Jika ditinjau dari sisi pragmatis, maka kesimpulan yang kita dapatkan justru lebih jauh dan lebih dari itu, zakat tak lain adalah bagian dari bentuk “sakralisasi” dalam mengalokasikan dana, atau sakralisasi dalam berinvestasi (investment). Dan sepertinya tidak salah, jika makna zakat, infaq maupun shadaqah yang ada dalam institusi syariat Islam disejajarkan dengan kata investment dalam konteks ekonomi. Untuk lebih jelasnya, silahkan perhatikan ayat-ayat berikut ini, dan perhatikan pula pada kata-kata yang dicetak tebal;

Allah berfirman; “Sesungguhnya orang-orang yang beriman, mereka yang mengerjakan amal saleh, mendirikan shalat dan menunaikan zakat, mereka mendapat pahala di sisi Tuhannya.

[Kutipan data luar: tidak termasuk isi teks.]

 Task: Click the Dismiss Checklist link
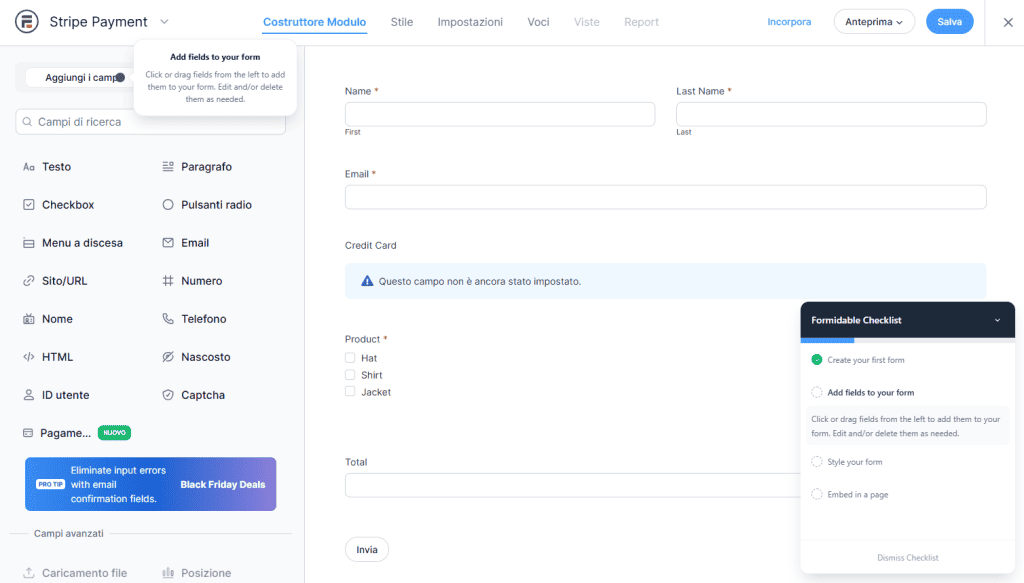pyautogui.click(x=907, y=558)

Tidak ada kekhawatiran terhadap mereka dan tidak (pula) mereka bersedih hati.” (Al Baqarah: 277),

Kemudian ayat;“Ambillah zakat dari sebagian harta mereka dengan zakat itu kamu membersihkan dan mensucikan mereka dan mendoakan untuk mereka. Sesungguhnya doa kamu itu menjadi ketentraman jiwa bagi mereka. Dan Allah Maha mendengar lagi Maha mengetahui.” (At Taubah ayat 103). Allah SWT juga memerintahkan umat Islam untuk bisa menafkahkan sebagian harta yang dicintainya sehingga bisa dikatakan kebajikan yang sempurna sebagaimana firman-Nya dalam Al Qur’an, surat Ali Imran ayat 92.

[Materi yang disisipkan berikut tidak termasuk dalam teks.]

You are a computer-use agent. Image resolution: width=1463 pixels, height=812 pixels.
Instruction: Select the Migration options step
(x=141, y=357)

Kemudian perhatikan pada petikan hadist berikut; bahwa “Tidak sempurna shalat bagi seseorang yang tidak membayar zakat”. Di ayat yang lain dalam hal menafkahkan harta, Allah memberi perumpamaan bagi mereka yang menafkahkan hartanya di jalan Allah, selayak benih yang menumbuhkan tujuh bulir, dan setiap bulir yang menghasilkan seratus benih yang lain (Al Baqarah: 261),

Dan dalam sebuah hadits yang diriwayatkan muttafaq ‘alaih, Rasul Shallallaahu 'alaihi wa Sallam juga menjelaskan bahwa sedekah dari harta yang baik akan ditumbuhkembangkan oleh Allah dengan berlipat ganda.”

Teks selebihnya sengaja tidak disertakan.